The U.S. Securities and Exchange Commission (SEC) charged Lottery.com Inc., along with three former executives, and the CEO of Trident Acquisitions Corp., a SPAC, in connection with an alleged fraud that centred around misleading disclosure.
According to the SEC’s complaint, between November 2020 and May 2022, the executives engaged in a scheme to mislead and defraud investors in Lottery.com and Trident, which acquired the online lottery ticket seller in 2021.
The SEC alleged that when the scheme was first hatched, Lottery.com was struggling to generate revenue. Trident, meanwhile, was facing a deadline to complete an acquisition; otherwise it would be forced to dissolve and return the US$60 million that it raised from investors as a shell company.
To make a deal happen, the SEC alleged that executives from the two companies allegedly crafted a scheme to inflate Lottery’s revenue to make it look like a viable acquisition candidate for Trident and its investors.
The alleged scam involved Lottery purportedly receiving US$9 million for valueless customer data, which it then used to overpay to acquire two Mexican lottery businesses — returning the US$9 million to its original source.
“Lottery’s executives never intended to provide US$9 million in goods or services and understood that they could not use the US$9 million, but this did not stop the company from booking the revenue,” the complaint said.
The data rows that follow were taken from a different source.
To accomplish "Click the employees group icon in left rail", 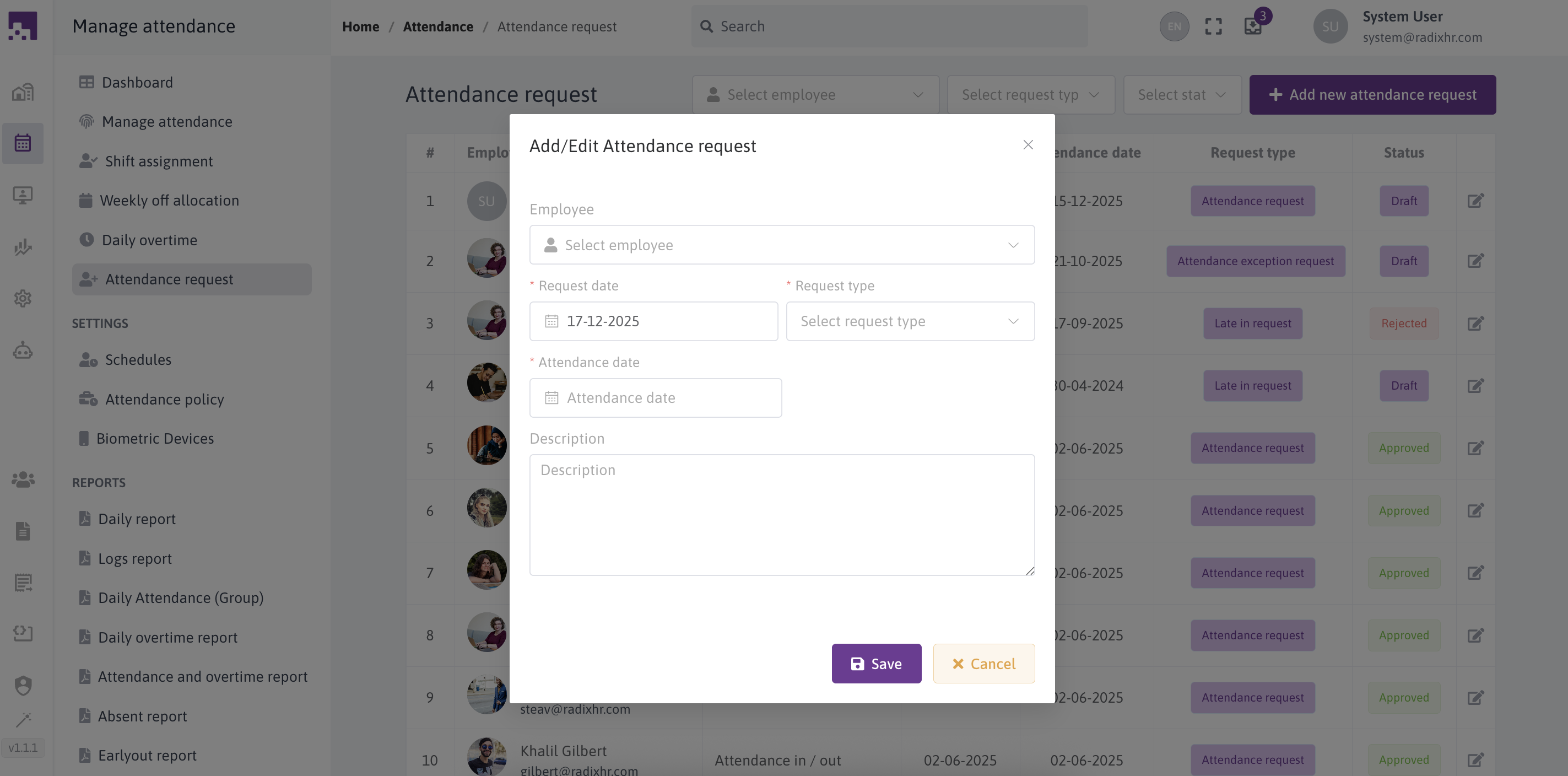I will [23, 479].
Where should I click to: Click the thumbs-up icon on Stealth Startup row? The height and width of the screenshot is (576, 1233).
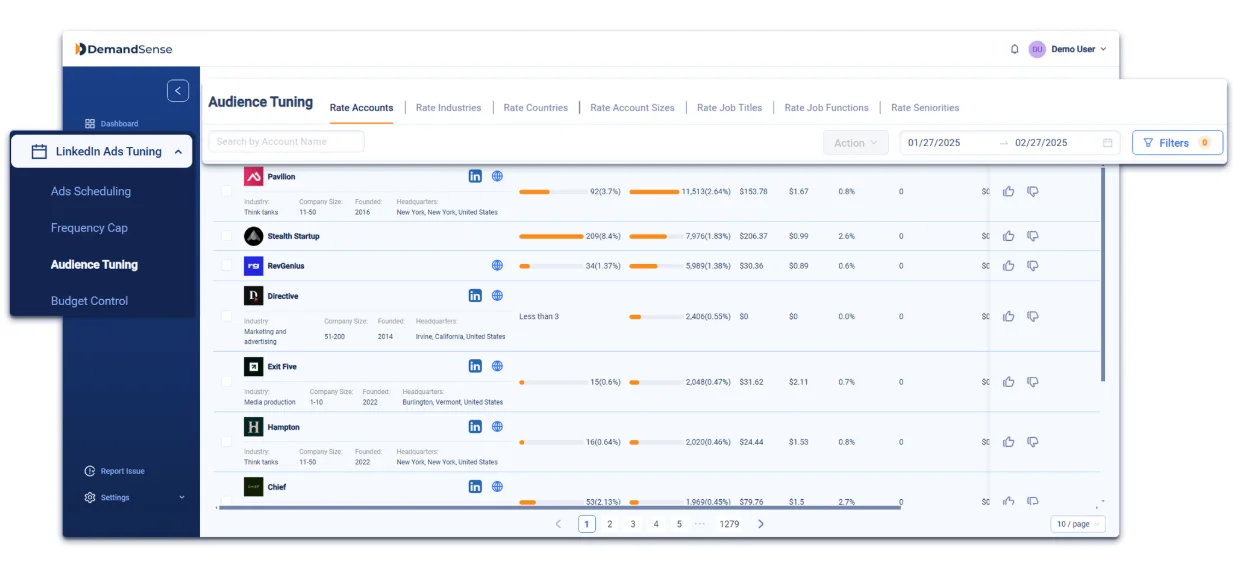[x=1008, y=236]
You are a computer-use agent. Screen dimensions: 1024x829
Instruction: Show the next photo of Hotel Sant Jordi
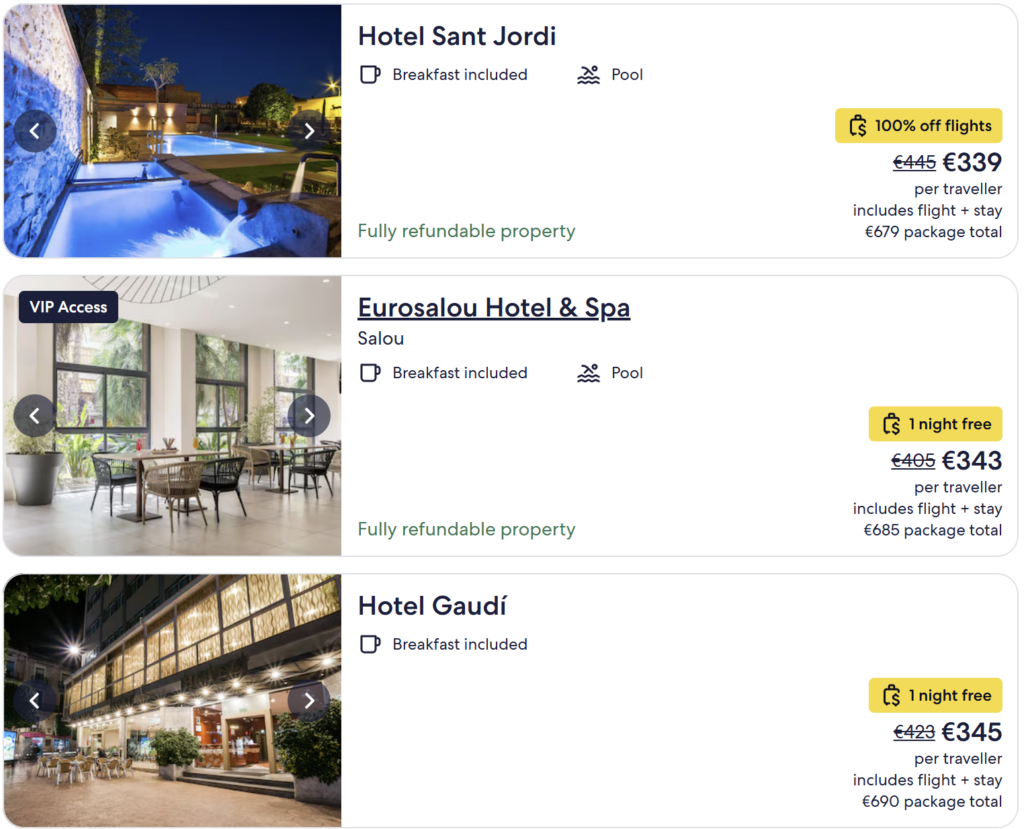coord(309,131)
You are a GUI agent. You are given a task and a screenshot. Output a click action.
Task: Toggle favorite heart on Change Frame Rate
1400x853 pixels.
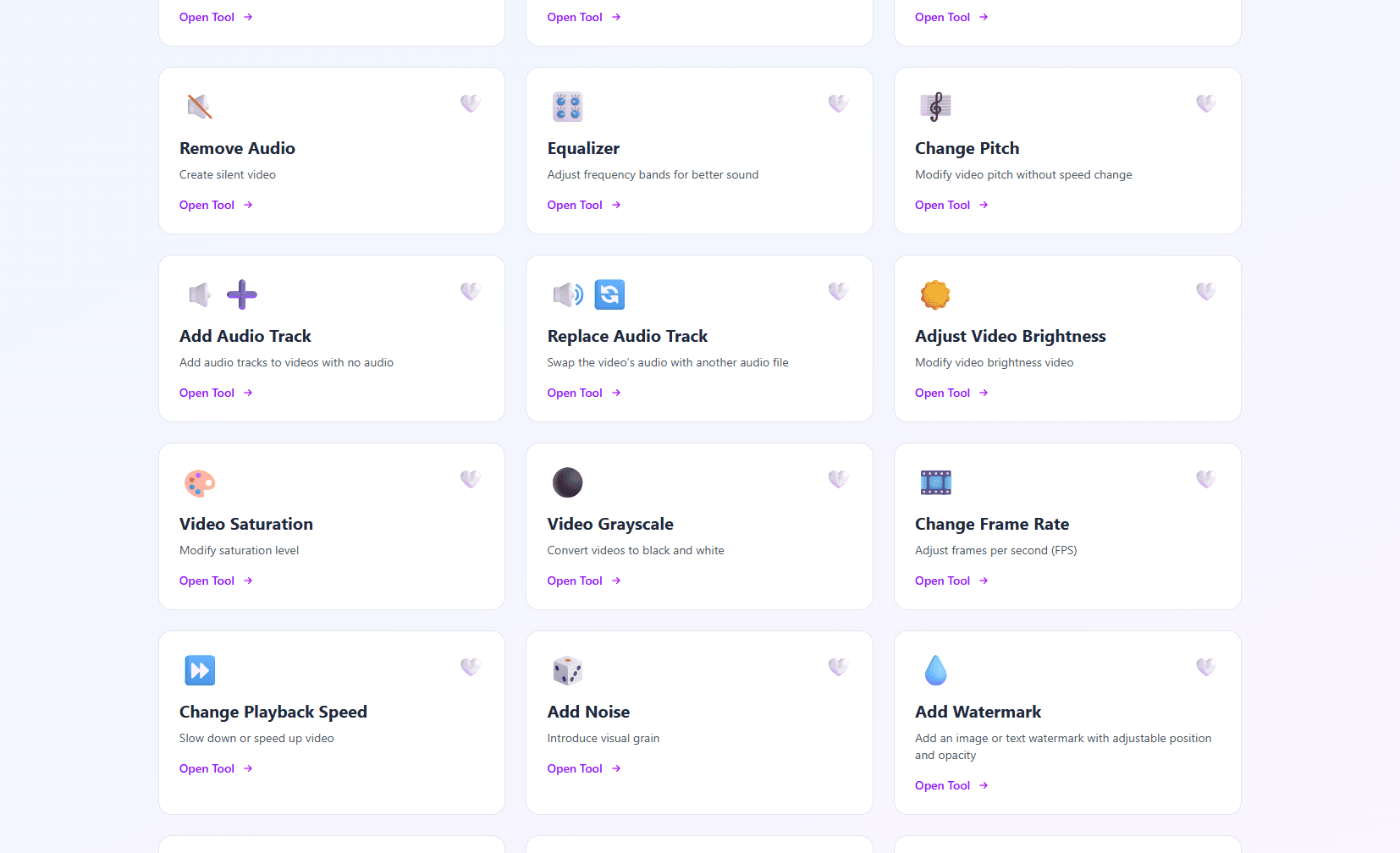[x=1206, y=479]
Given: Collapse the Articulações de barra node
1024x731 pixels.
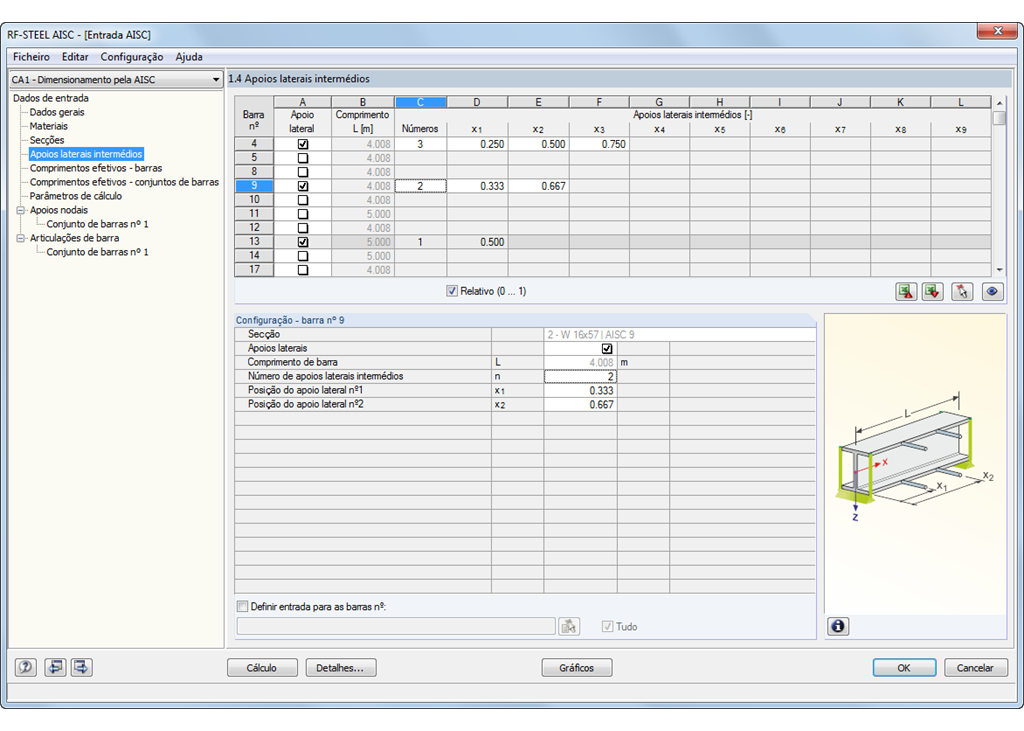Looking at the screenshot, I should [x=21, y=238].
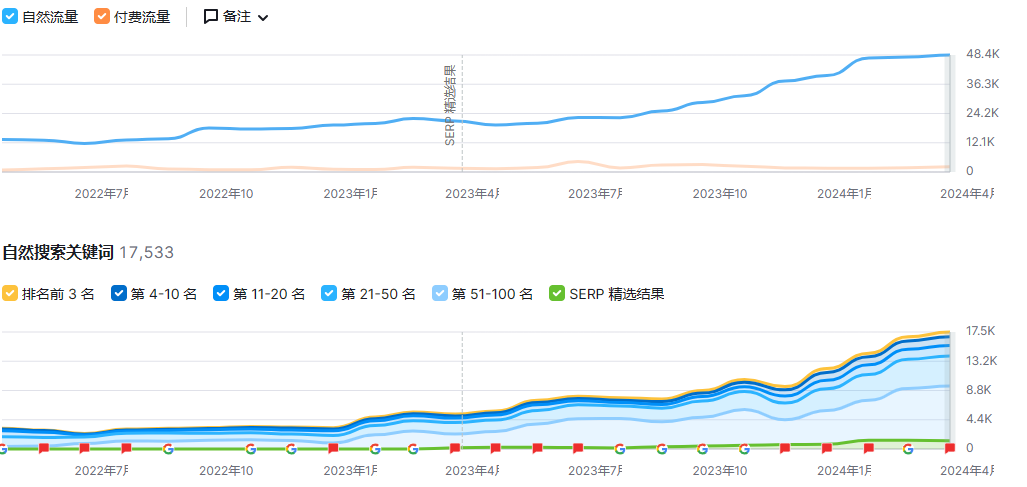The height and width of the screenshot is (487, 1027).
Task: Click the 自然搜索关键词 heading
Action: (x=58, y=253)
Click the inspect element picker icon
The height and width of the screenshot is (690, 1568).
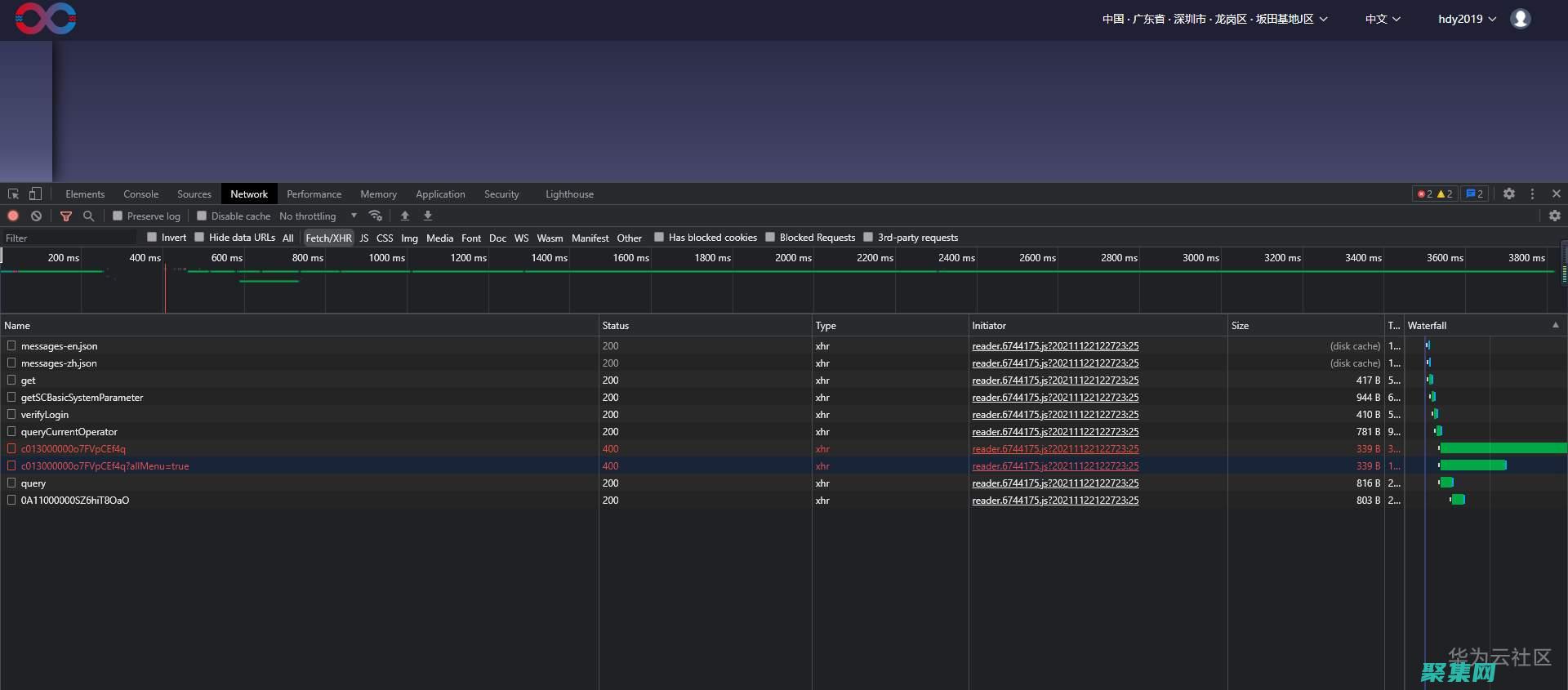click(x=13, y=194)
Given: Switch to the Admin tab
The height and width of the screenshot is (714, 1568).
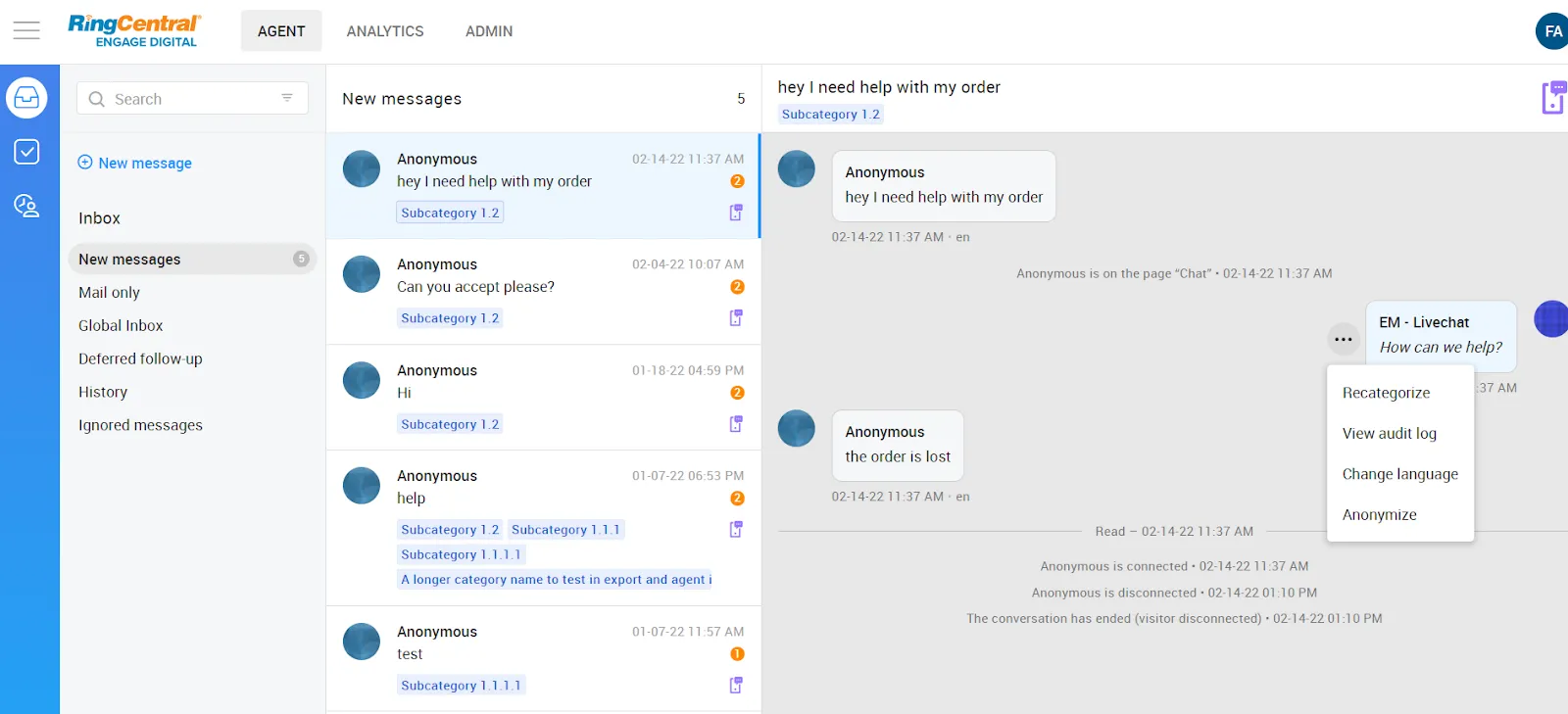Looking at the screenshot, I should click(x=489, y=31).
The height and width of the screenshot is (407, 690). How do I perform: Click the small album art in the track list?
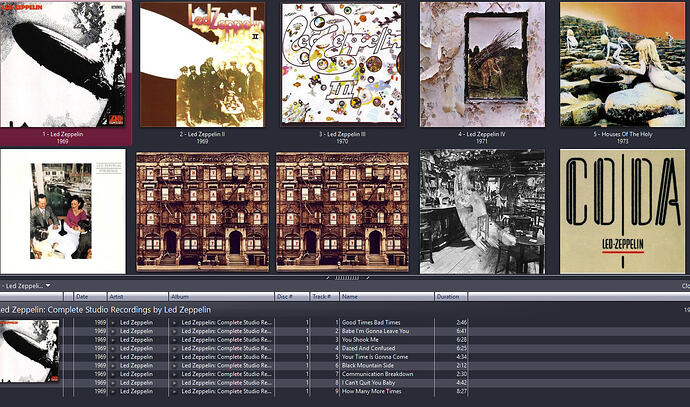(29, 351)
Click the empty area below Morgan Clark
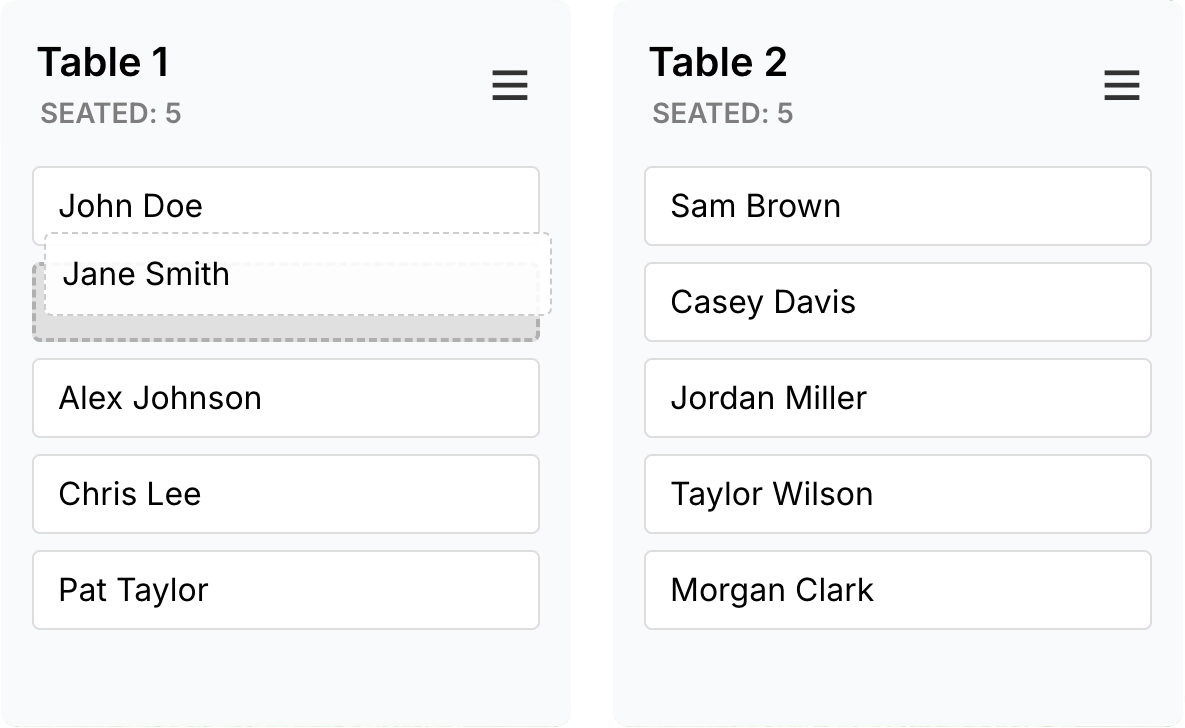 point(897,670)
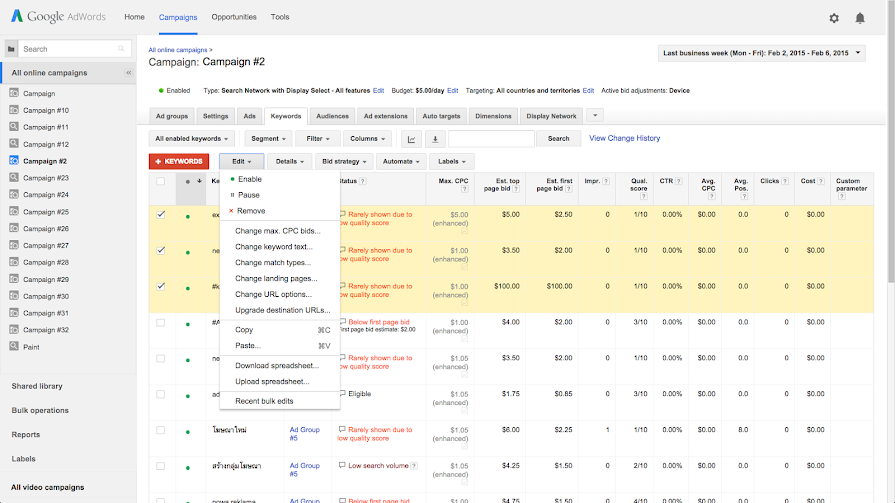895x503 pixels.
Task: Open the notifications bell
Action: click(860, 18)
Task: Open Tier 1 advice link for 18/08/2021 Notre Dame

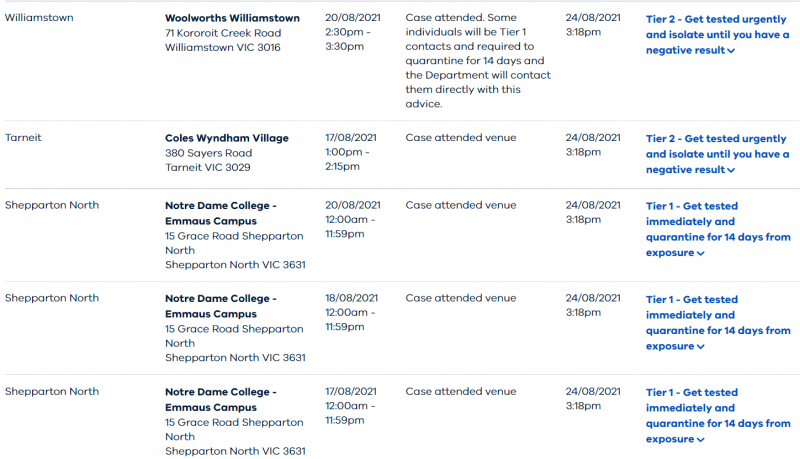Action: [x=718, y=323]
Then, in the weeks leading up to the acquisition, the Lottery executives allegedly engaged in additional fake transactions to inflate the company’s revenues — which resulted in Lottery overstating its 2021 revenues by more than 300% and its revenues for the first quarter of 2022 by nearly 800%, the SEC alleged.
The scheme was crafted to mislead investors, and to convince Trident shareholders not to redeem their shares prior to its acquisition of Lottery. That enabled Trident’s CEO to avoid millions of dollars in personal losses, which would have been incurred if the firm failed to make a deal and was dissolved, the SEC alleged — and, to boost the stock price of the combined company.
Without denying the SEC’s allegations, two of the Lottery executives consented to the entry of judgments that bans them from serving as an officer or director of a public company, and requires them to pay disgorgement and/or a civil penalty “in an amount to be determined by the court,” it said.
The SEC is seeking permanent injunctions, disgorgement with interest, civil penalties, and officer-and-director bans against the other respondents in the case. The allegations against them have not been proven.